## DATASET ENTRIES
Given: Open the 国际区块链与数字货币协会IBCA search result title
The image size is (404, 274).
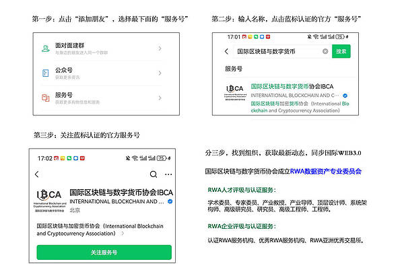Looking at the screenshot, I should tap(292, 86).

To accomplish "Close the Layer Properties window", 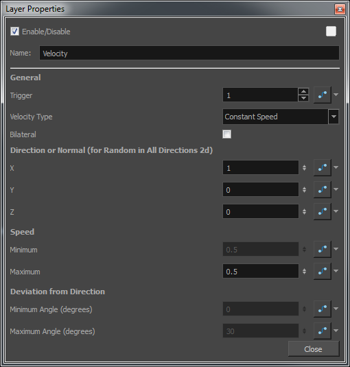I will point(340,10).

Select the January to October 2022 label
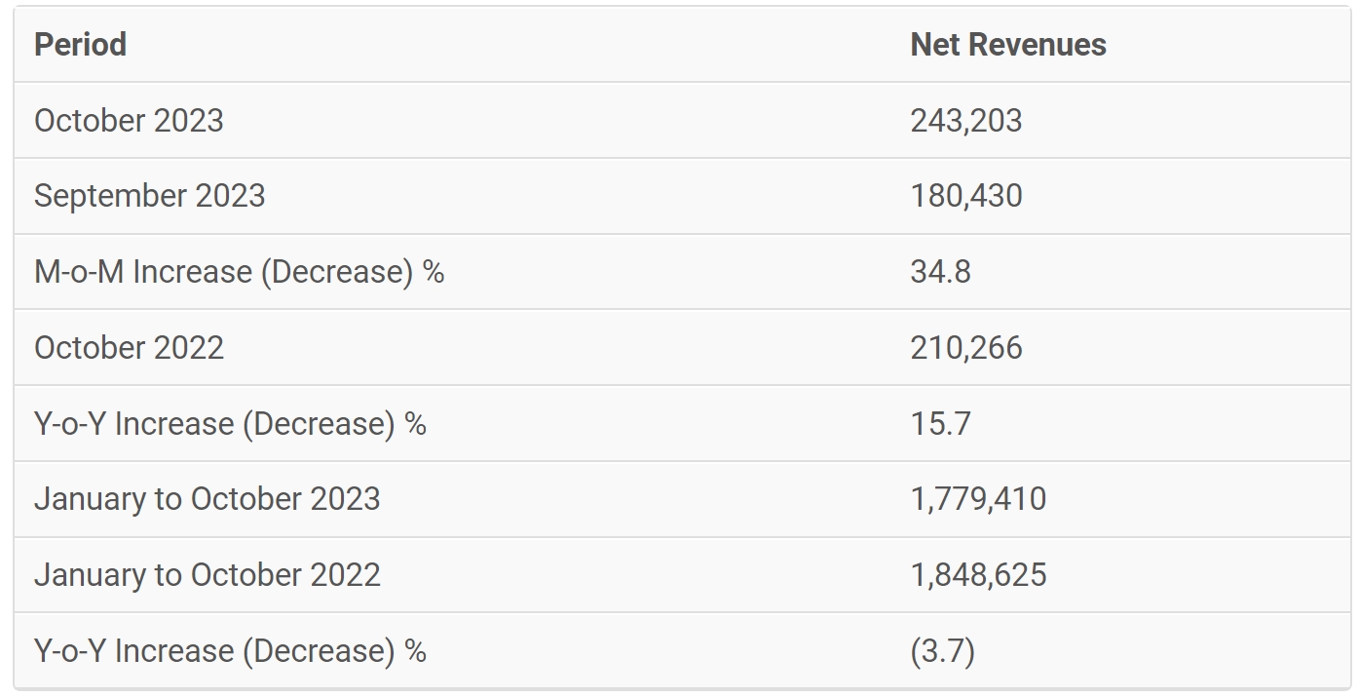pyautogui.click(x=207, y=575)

---

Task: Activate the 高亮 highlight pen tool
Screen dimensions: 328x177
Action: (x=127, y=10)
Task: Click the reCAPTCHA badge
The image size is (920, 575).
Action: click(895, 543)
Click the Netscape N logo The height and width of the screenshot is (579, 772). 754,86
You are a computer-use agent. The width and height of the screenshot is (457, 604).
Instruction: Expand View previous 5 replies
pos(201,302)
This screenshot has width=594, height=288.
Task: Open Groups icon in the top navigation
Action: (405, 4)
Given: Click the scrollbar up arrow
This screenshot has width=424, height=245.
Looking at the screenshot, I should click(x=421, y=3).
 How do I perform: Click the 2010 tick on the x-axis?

--

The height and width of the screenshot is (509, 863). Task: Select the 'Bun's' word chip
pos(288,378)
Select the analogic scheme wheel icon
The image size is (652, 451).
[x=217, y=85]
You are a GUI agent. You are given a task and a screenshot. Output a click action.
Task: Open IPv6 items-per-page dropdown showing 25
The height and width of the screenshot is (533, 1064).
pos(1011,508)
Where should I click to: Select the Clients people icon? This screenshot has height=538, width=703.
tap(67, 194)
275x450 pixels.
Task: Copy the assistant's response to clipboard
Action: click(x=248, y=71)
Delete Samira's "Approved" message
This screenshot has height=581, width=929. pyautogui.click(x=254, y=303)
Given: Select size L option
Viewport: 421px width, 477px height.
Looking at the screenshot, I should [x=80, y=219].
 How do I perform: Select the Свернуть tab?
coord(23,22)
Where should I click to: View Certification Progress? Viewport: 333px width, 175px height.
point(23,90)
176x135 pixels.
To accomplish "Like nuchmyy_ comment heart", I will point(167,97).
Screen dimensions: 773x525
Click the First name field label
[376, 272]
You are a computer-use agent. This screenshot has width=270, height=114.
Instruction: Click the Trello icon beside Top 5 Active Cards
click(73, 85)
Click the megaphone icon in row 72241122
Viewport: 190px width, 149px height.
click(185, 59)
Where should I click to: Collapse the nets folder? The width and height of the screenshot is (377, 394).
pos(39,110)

## WHAT YOU WILL DO
Beginning with the line containing "Task: Activate the 高亮 highlight pen tool" in the material above, copy every line exactly until you have copied the line containing "You are a computer-use agent. The".

## ANSWER FOR THIS EXERCISE
Task: Activate the 高亮 highlight pen tool
Screen dimensions: 328x177
Action: (x=127, y=10)
Task: Click the reCAPTCHA badge
The image size is (920, 575).
Action: click(895, 543)
Click the Netscape N logo The height and width of the screenshot is (579, 772). 754,86
You are a computer-use agent. The width and height of the screenshot is (457, 604).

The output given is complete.